Je continue avec cette présentation d’Ábel dans la forêt profonde le cheminement qui m’a mené du Giono des années 1930 à ce roman d’Áron Tamási et me mènera ensuite, dans un troisième billet, vers Ceux des puszta, de Gyula Illyés.

Là où Ceux des pusztas prend plutôt la forme d’un texte mi-autobiographique et mi-sociologique, avec le côté factuel que cela implique, peut-être Ábel dans la forêt profonde se rapproche-t-il davantage de Giono par le côté plus romanesque du texte, et la coloration simple et poétique qu’apporte son personnage principal, bien que le langage soit utilisé avec un objectif tout à fait différent. Ce personnage principal est Ábel : fils unique d’un garde de forêt domaniale impécunieux, il a « quinze ans depuis neuf jours » au moment où débute ce récit narré de bout en bout par le même Ábel, quelques années plus tard.

En cette mémorable année 1920, autrement dit un an après que les Roumains nous eurent pris en main, nous, les Sicules, ma vie prit également un formidable tournant. Je m’appelais encore et toujours Ábel, et nous habitions à Csíkcsicsó, ce grand village de cultivateurs de choux, dans le canton de Felcsík, tout près des eaux de l’Olt.

TÂCHE COURTE:
Prolongez le billet consacré à Ábel dans la forêt profonde en reprenant après sa dernière phrase. Les lignes placées plus bas n'interviennent pas dans ce travail.

ENSEMBLE DE LIGNES:
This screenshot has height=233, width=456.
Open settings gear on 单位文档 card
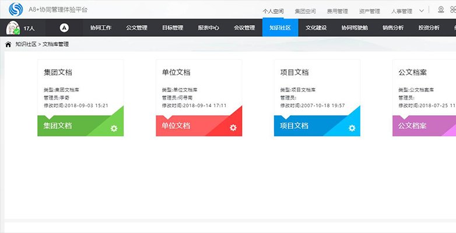coord(233,128)
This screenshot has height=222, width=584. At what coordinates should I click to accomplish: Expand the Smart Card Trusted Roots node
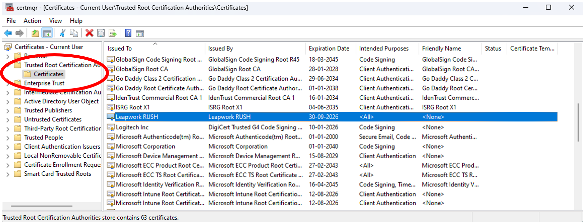pyautogui.click(x=8, y=174)
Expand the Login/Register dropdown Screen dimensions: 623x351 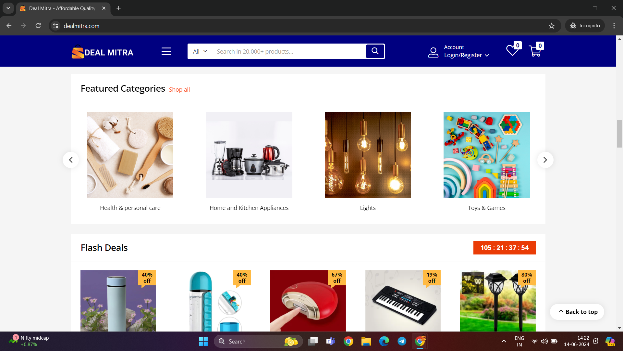[x=466, y=55]
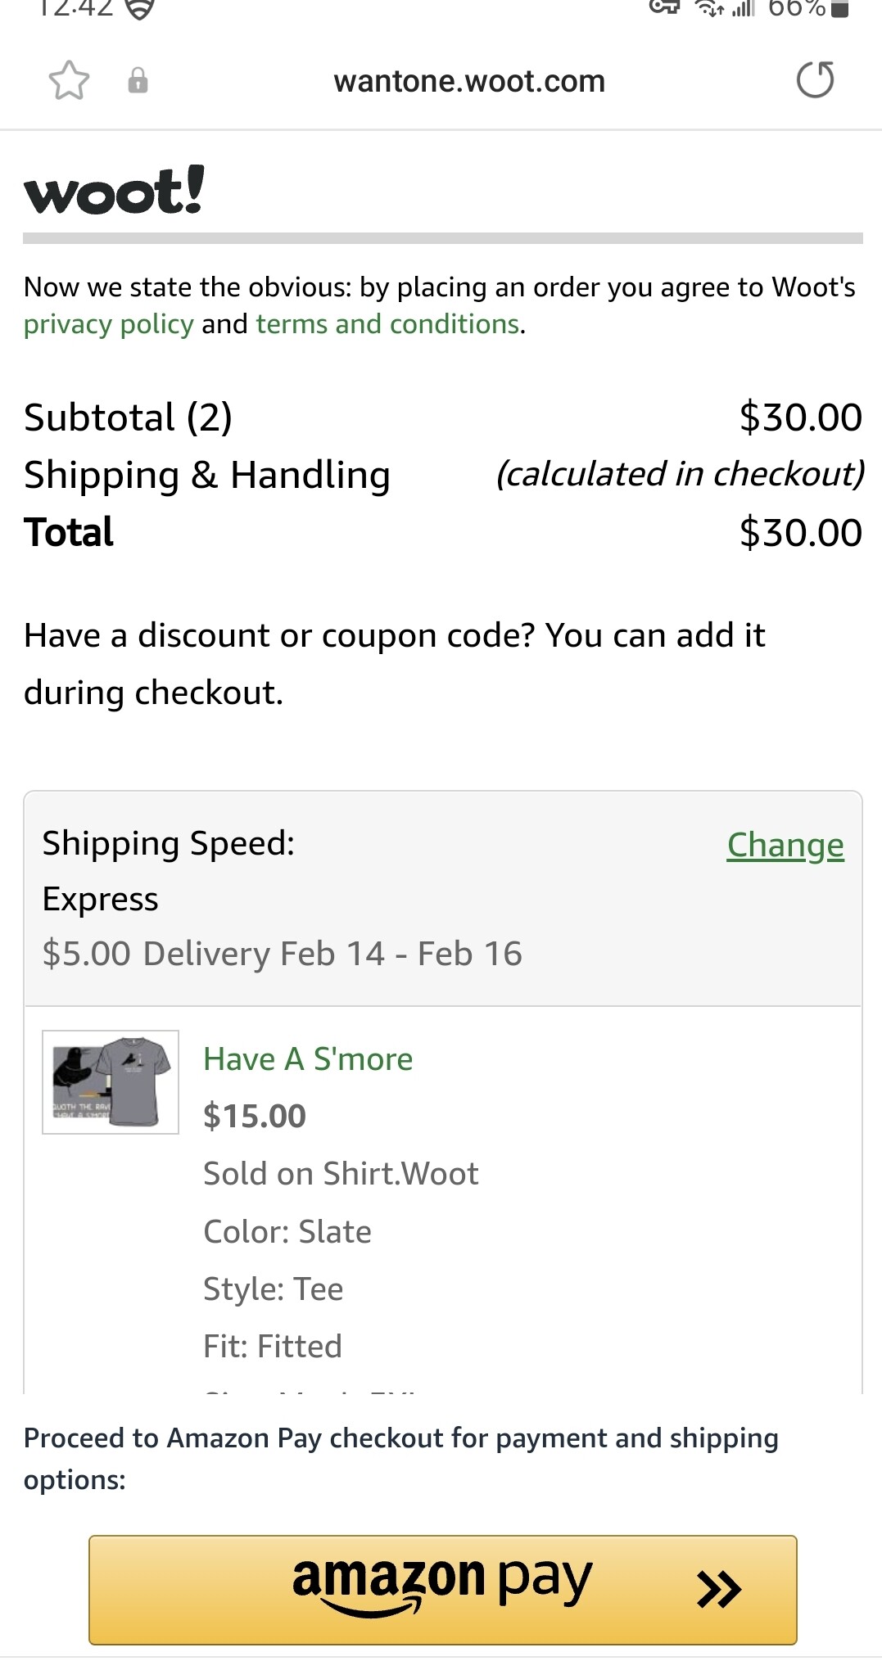Tap the bookmark star icon
The height and width of the screenshot is (1661, 882).
tap(69, 81)
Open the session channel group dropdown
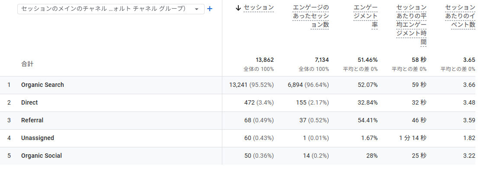The image size is (484, 172). (111, 9)
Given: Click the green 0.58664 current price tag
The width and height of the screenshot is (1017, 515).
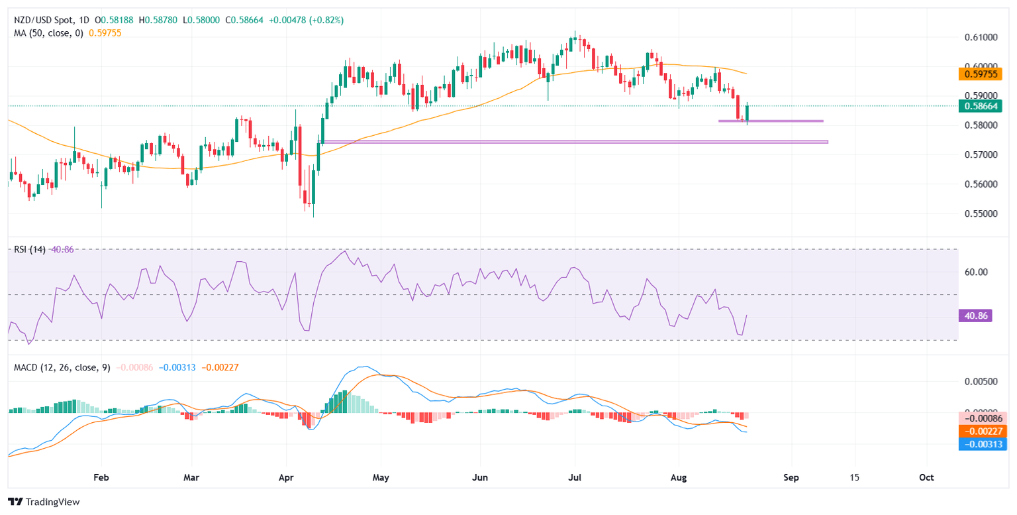Looking at the screenshot, I should point(982,105).
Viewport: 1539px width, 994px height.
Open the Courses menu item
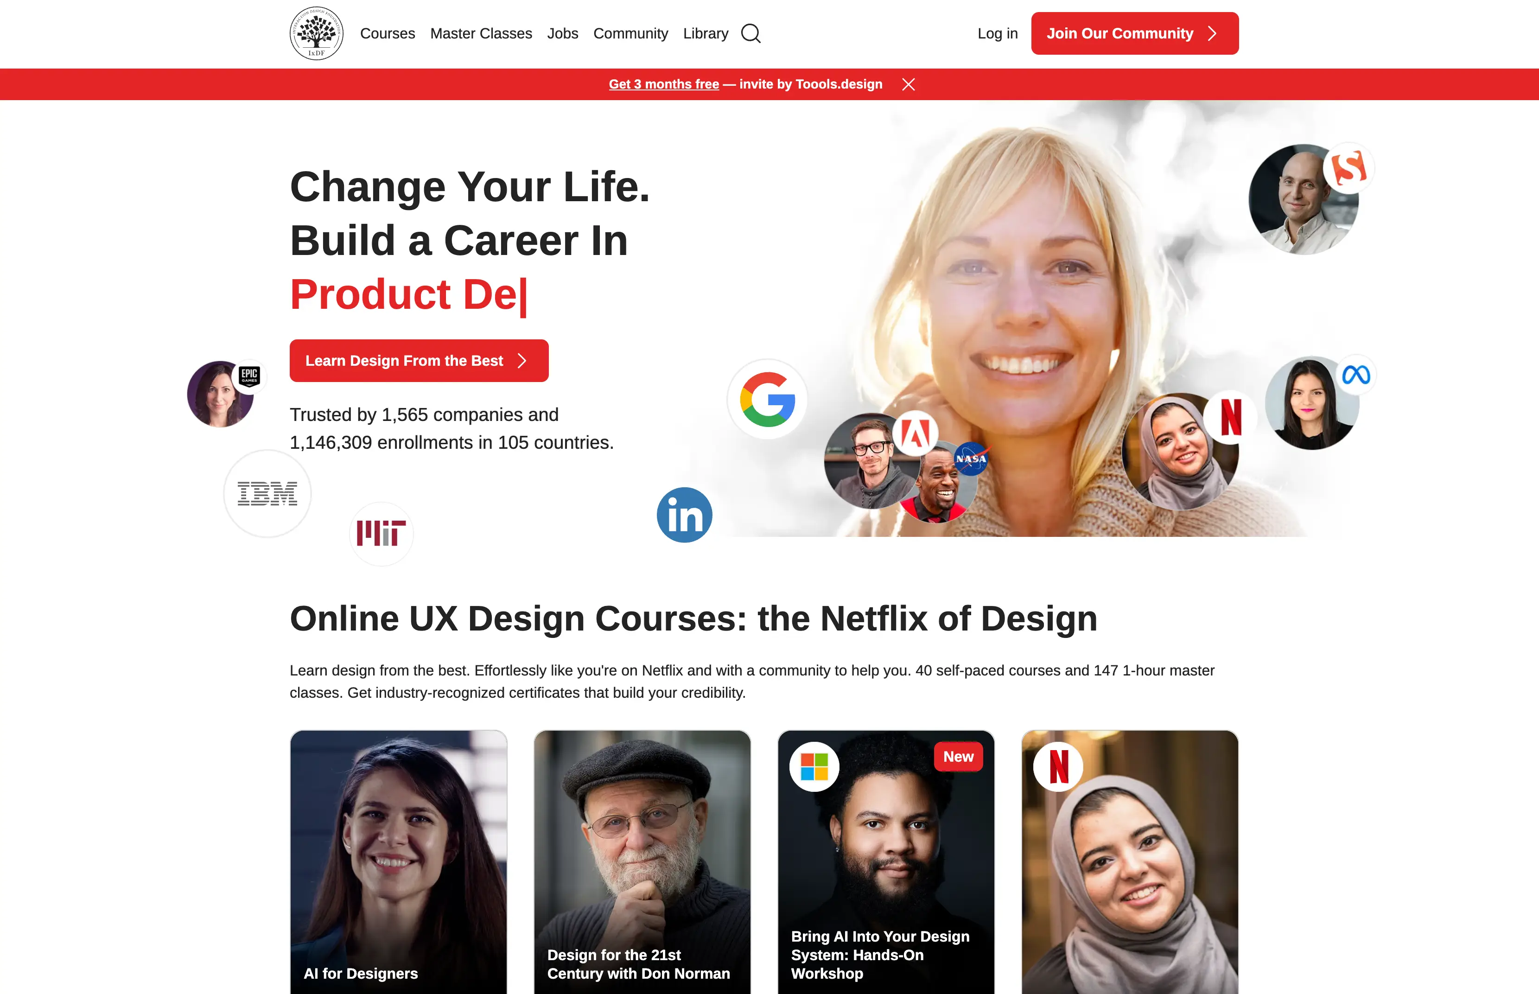coord(387,34)
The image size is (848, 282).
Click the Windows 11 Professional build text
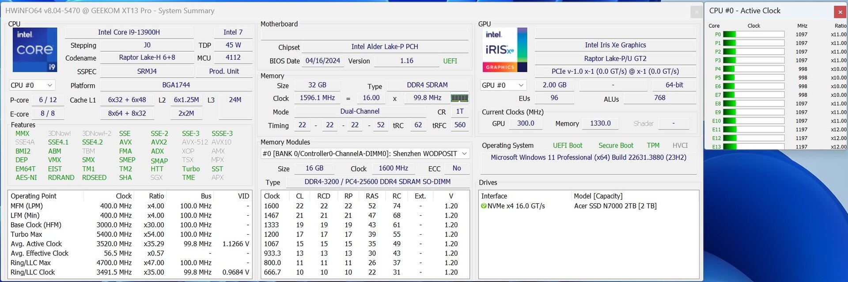(x=588, y=157)
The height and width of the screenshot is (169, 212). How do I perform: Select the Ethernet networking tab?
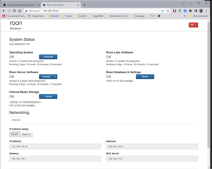(x=16, y=120)
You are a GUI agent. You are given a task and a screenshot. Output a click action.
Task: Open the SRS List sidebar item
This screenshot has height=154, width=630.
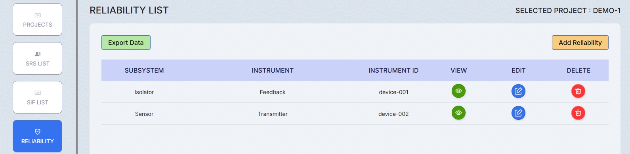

RÉSULTAT DE L'EXERCICE:
Ce « formidable tournant » prend la forme du poste que lui a déniché son père : garde forestier, « là-haut sur le Hargita », dans une forêt appartenant à des messieurs d’une banque. Ábel n’est pas très rassuré – ses parents non plus (il devra y rester seul de longs mois, or qui sait ce qui rôde dans les forêts ?) – mais il s’y met quand même et voilà comment nait Ábel dans la forêt profonde, roman de longs mois passés sur sa montagne, roman d’aventures et d’apprentissage, roman également d’une langue et d’une manière de penser spécifiques à la population sicule dont est issu Ábel.